There will be tears. And screams. Coercion and attrition, bribing and begging, self-doubt and exhaustion.
At the Byrne household in Hoboken, N.J., 5-month-old Brady Byrne puts his parents through a sleep-deprivation test that would be considered cruel and unusual by most governments.
"We need a good system, but we're so tired, and he gets so upset," says mom Elizabeth Byrne. The Byrnes also have a 2½-year-old son, Reilly.
And in Chicago, Rachel Gross tries to wear out her three boys, 7-year-old Gabriel, 4½-year-old Jonah, and 28-month-old Josh, with a late game of basketball when her husband, Devon, is away on business.
"You can never get used to hearing your kids cry," Gross says. "It's never easy. [Jonah] has more stamina, and cries longer -- it's force of will."
Ever since society finally admitted that most babies don't drift off to dreamland without a whimper, the "bedtime industrial complex" has steadily expanded to include swaddling blankets, white noise machines, sleep labs and shelves of books with titles like "The Happiest Baby on the Block," "The Baby Whisperer" and "Solve Your Child's Sleep Problems."
It's that last one that started it all, written in the mid-80s with Dr. Richard Ferber. His method was known as "ferberizing" and became synonymous with tough love: letting babies "cry it out" and self-soothe.
Over the years, many conflicted parents, like the Byrnes and Grosses, have paced outside the nursery, watching the second hand while their little one "cried it out" alone for set time intervals.
Ferber says that "ferberizing" is actually "a great misunderstanding of what we try to do."
"I don't think I've ever recommended a 'cry it out' method," he says. "Crying is not a very happy thing. We don't want to see children crying, we don't want to see babies crying."
Ferber says his crying time chart was meant to be a last-ditch method to break specific and severe bad sleep habits. An updated edition of his book shortens the intervals of crying from five minutes to three.
"For a night or two there may be a little extra crying and then that settles, but then the crying that was present every night is gone," Ferber says. "It's a good idea for your child to fall asleep under the same circumstances that will be there when they have a normal waking in the middle of the night."

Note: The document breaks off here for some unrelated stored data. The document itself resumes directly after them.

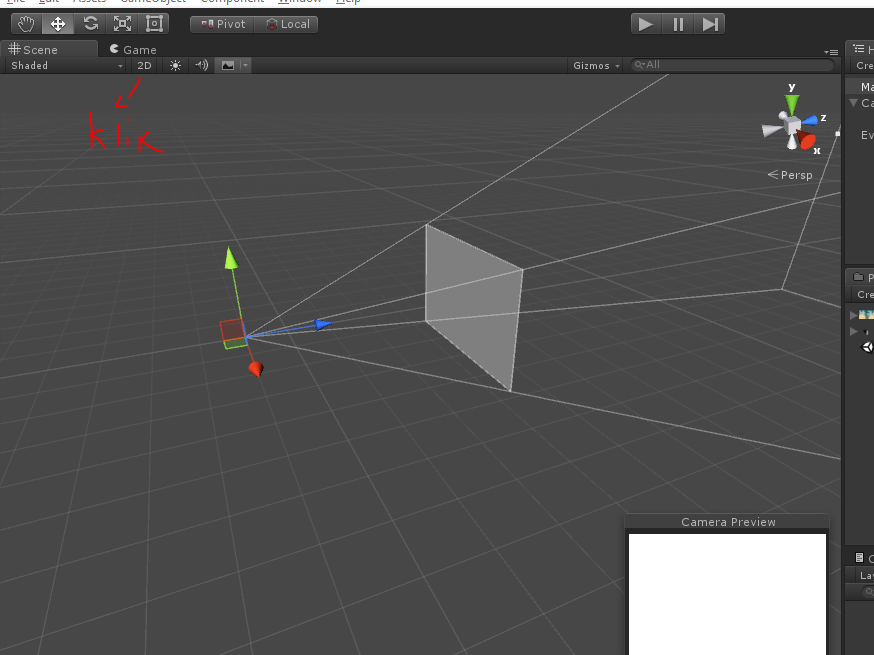874x655 pixels.
Task: Select the Scale tool
Action: pos(122,23)
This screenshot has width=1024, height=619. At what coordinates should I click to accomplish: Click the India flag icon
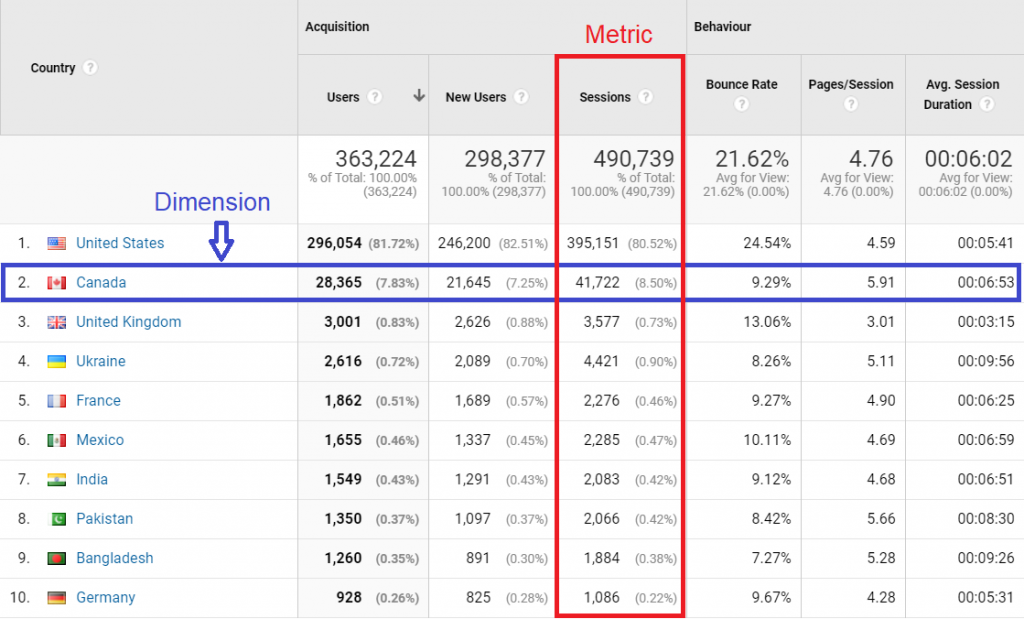pos(58,479)
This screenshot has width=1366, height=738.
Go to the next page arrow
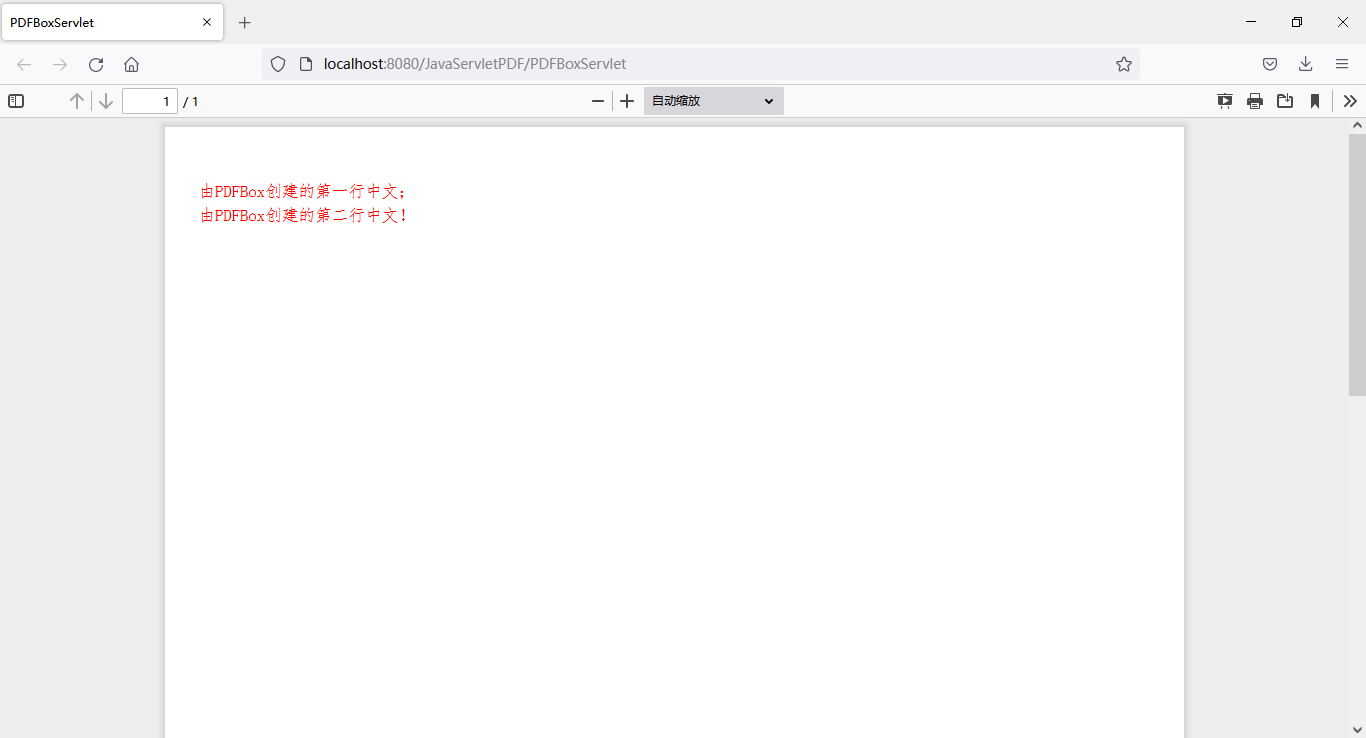point(105,100)
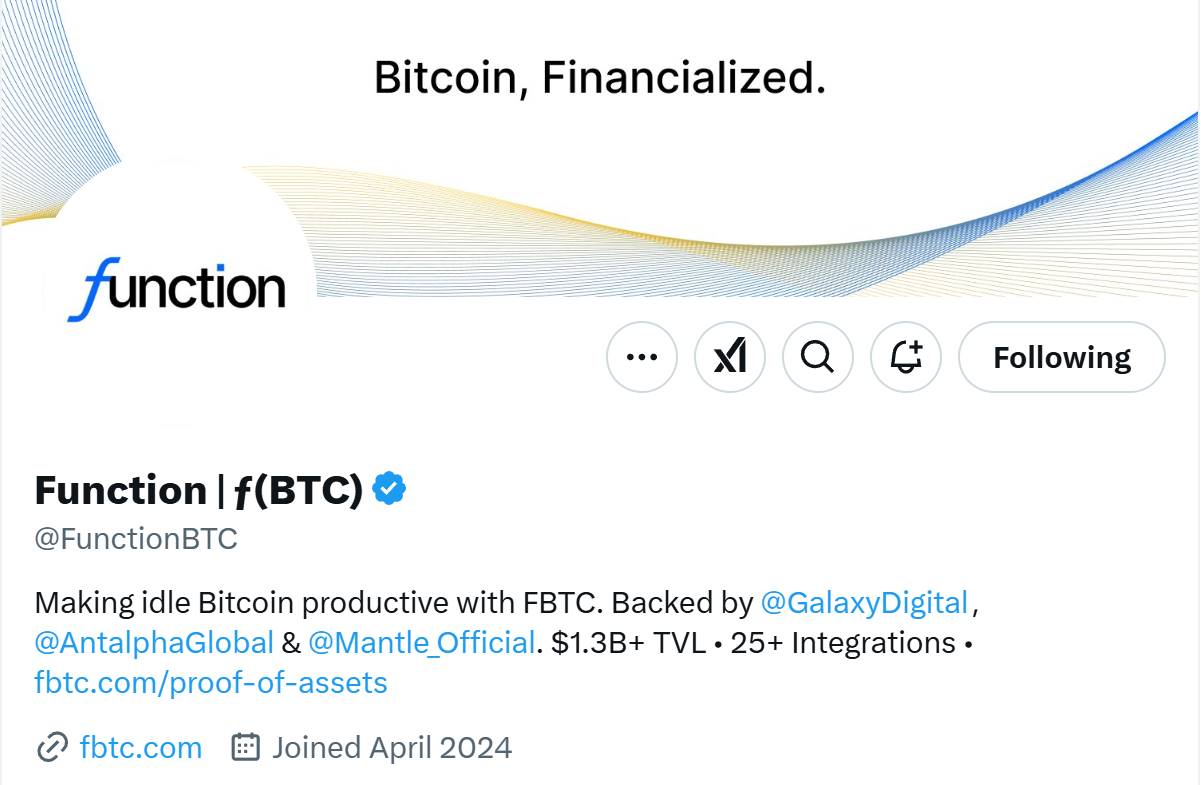Open the three-dot more options menu
Viewport: 1201px width, 785px height.
(642, 357)
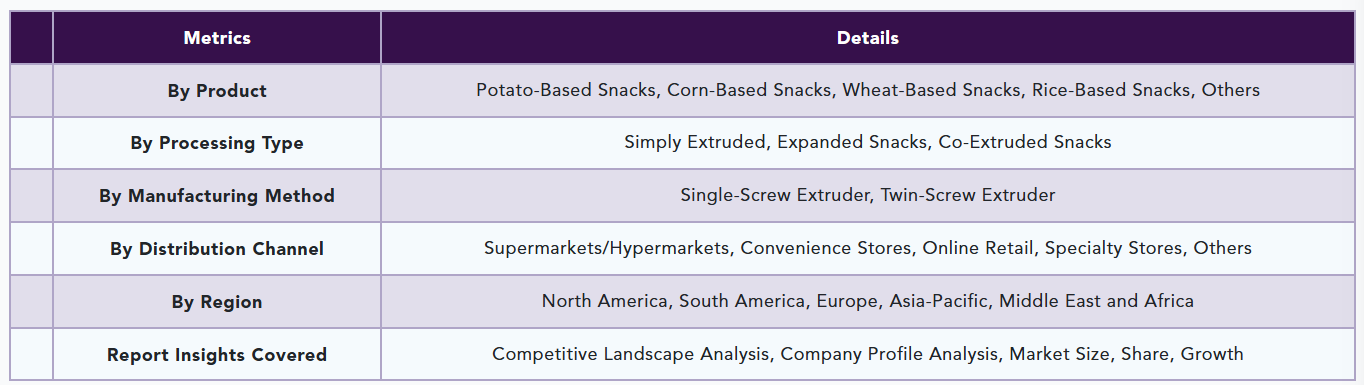Image resolution: width=1364 pixels, height=385 pixels.
Task: Select the Report Insights Covered label
Action: click(217, 355)
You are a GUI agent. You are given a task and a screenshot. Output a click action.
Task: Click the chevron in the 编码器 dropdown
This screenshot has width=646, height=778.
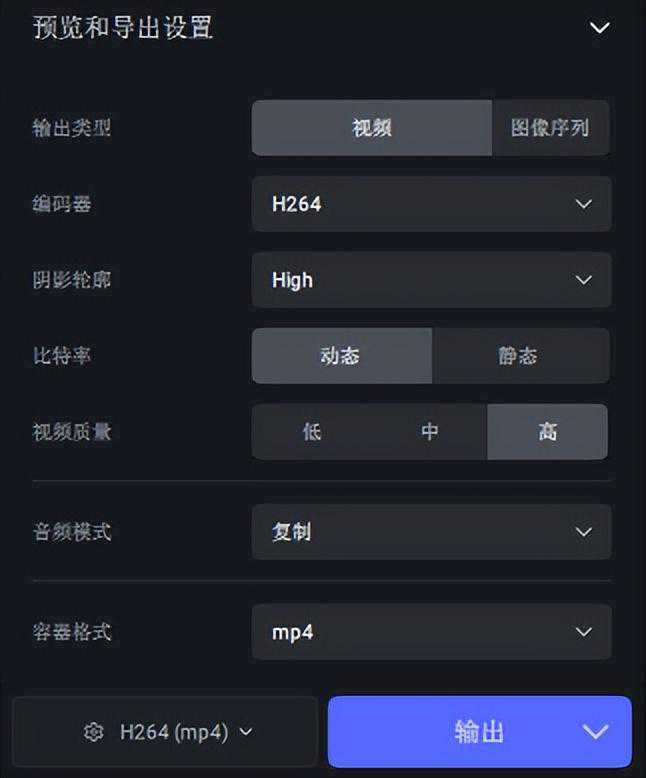[x=584, y=204]
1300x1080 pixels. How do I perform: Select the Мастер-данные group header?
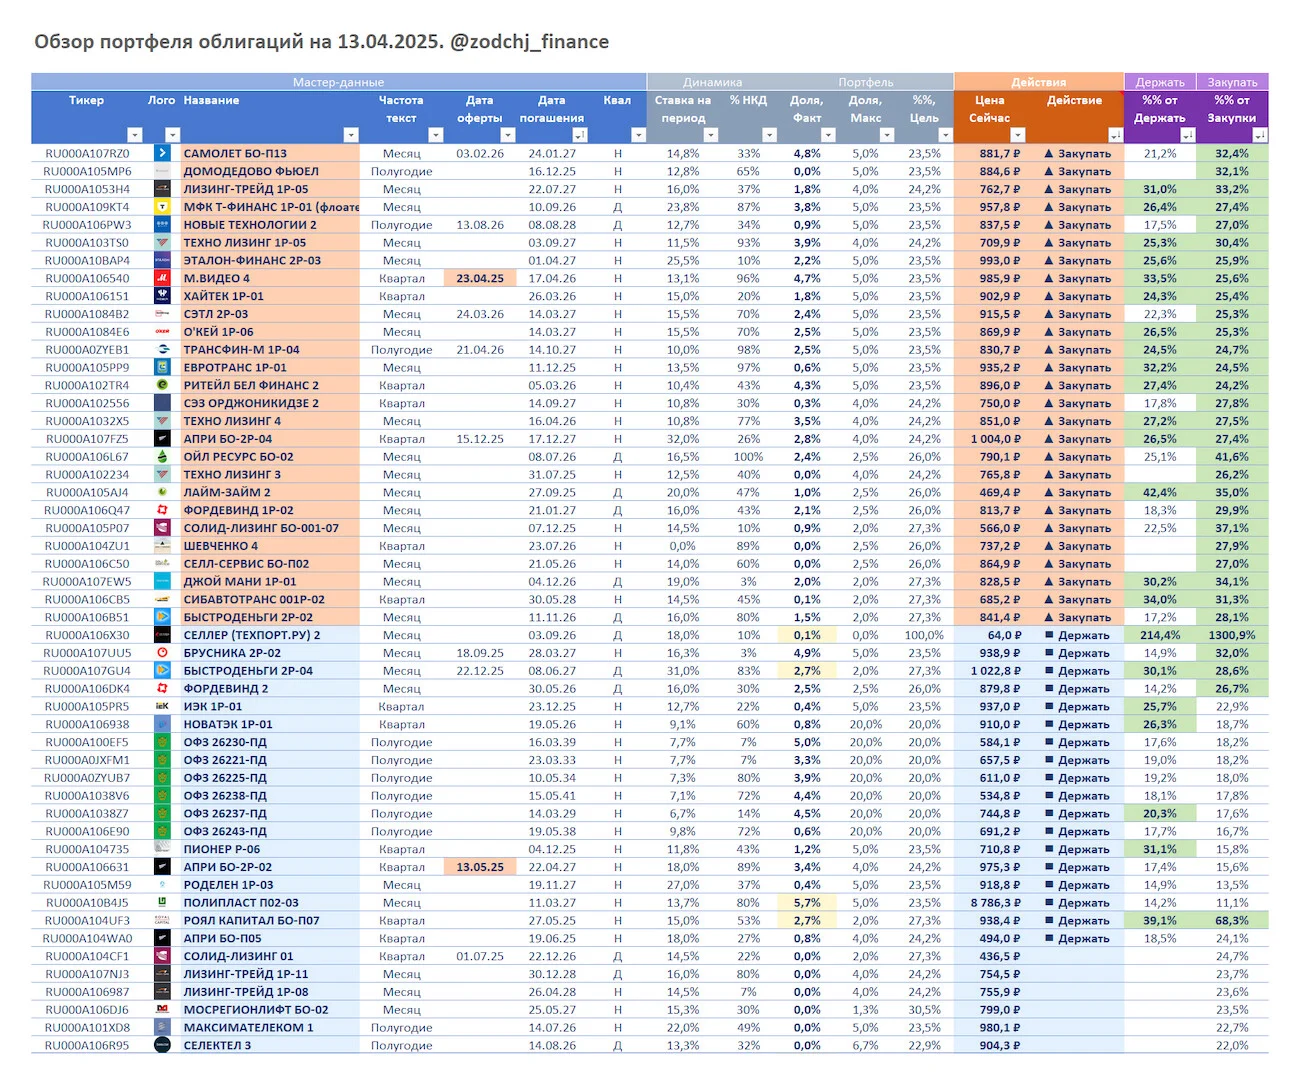coord(338,82)
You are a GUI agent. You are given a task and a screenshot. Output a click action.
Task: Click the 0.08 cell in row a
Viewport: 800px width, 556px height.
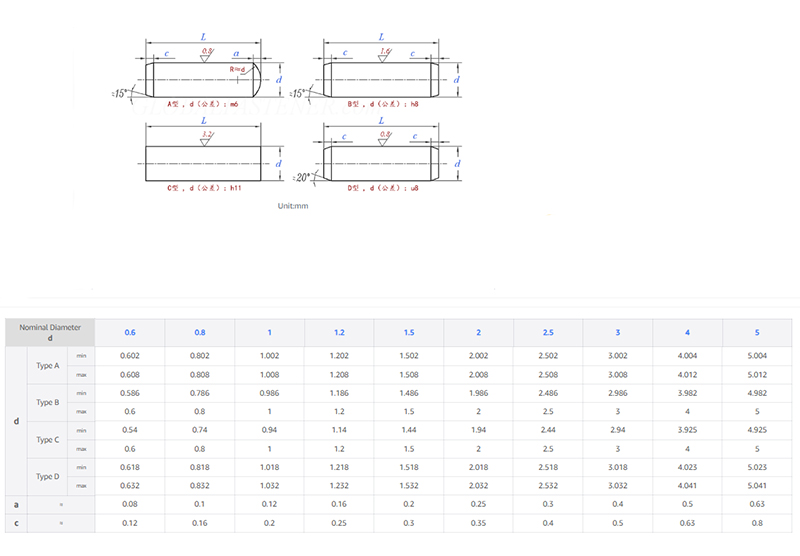click(129, 504)
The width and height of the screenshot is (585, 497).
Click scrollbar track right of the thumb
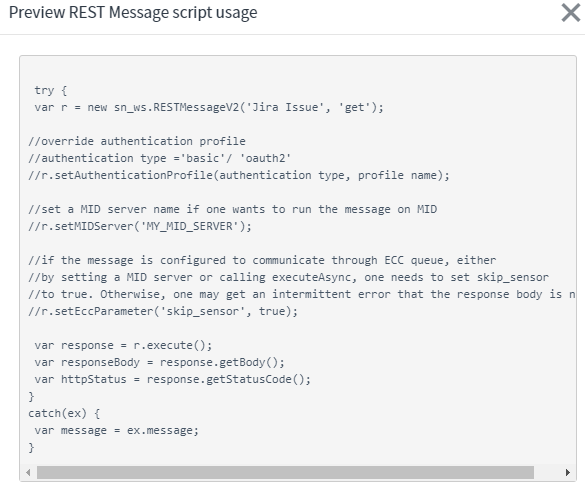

But even with his clarifications, Ferber is still demonized by those who believe strongly in so-called "attachment parenting," which includes breast-feeding on demand, co-sleeping and attentive soothing at the first whimper of distress.
Harvard researchers Michael Commons and Patrice Miller say that when children are left to cry for long intervals, their little brains are flooded with a harmful hormone called cortisol.
"There's nothing wrong with having them cry it out if you want to risk brain damage," Collins says.
They say that over time, cortisol increases the risk of severe attachment disorders … and worse.
"Hitler was a borderline personality. And so was Saddam Hussein," says Collins. "It didn't take a whole lot of Saddam Husseins and Hitlers to make our lives miserable."